終盤近くまで全然面白くなくて、また不満タラタラの感想を書かなければならないのかとイライラが募ったが、終盤になんとか持ちなおした。それでごまかされてしまいそうだが、全体的に作りの弱さが目立った公演だった。
遼一の誕生日に春名と奈々というふたりの女性が遼一の部屋ではちあわせする。遼一はいろいろ取り繕って切り抜けようとするが、ふたまたかけていたことが露見してしまう。
まずふたりの女性をはちあわせさせないためにジタバタするがムダで、なんとか言い逃れしようとするがそれもムダで、というところをニール・サイモンばりのドタバタで見せようとするのかなと期待していたが不発で、狙った笑いも全くとれず白ける。

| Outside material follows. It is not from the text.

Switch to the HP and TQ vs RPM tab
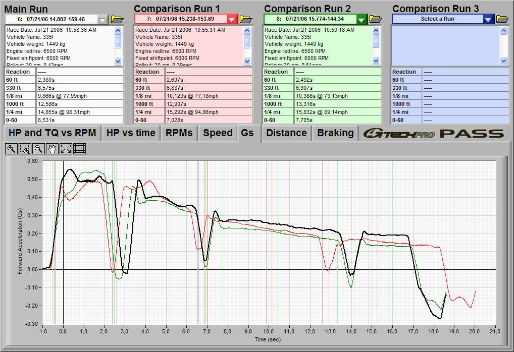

救いは会話の軽さとテンポがあることだが、内容は薄い。
作りの雑さはかなり気になる。何でケーキが夕食代わりなのか、何でニンジンしか買えないようなところで高級ワインが手に入るのか等々、あまりにウソっぽい。
だから香典袋に包んだ祝い金、寿司ことば、プロレスごっこ、外れた風呂のドアなどの笑いを狙った工夫が生きてこない。これが全体の印象が薄い原因だ。舞台の印象はすっきりしているがうまく引っかかってこない。
だが最後の15分に見せ場を作る。
ふたりの女性にあいそをつかされた遼一は、やっと春名が好きなことに気づく。このあたりになってやっと本調子という感じで、春名を呼び戻して心が通ってハッピーエンド――が、これは「絶叫!逆転大恋愛」という愛情確認のドッキリカメラ番組で、遼一以外はそのことを知っていて奈々は愛情確認のための誘惑者役だったというのが落ちだ。
最後の15分のテンションが全編にわたってあればいいのだがそうはいっておらず、台本も演出も演技もまだまだ工夫が要る。
この舞台は劇団Noisy Stereoの旗揚げ公演で、きょうとあすで3ステージ。きょうは台風による風雨のなか劇場まで行った。20人強の観客だった。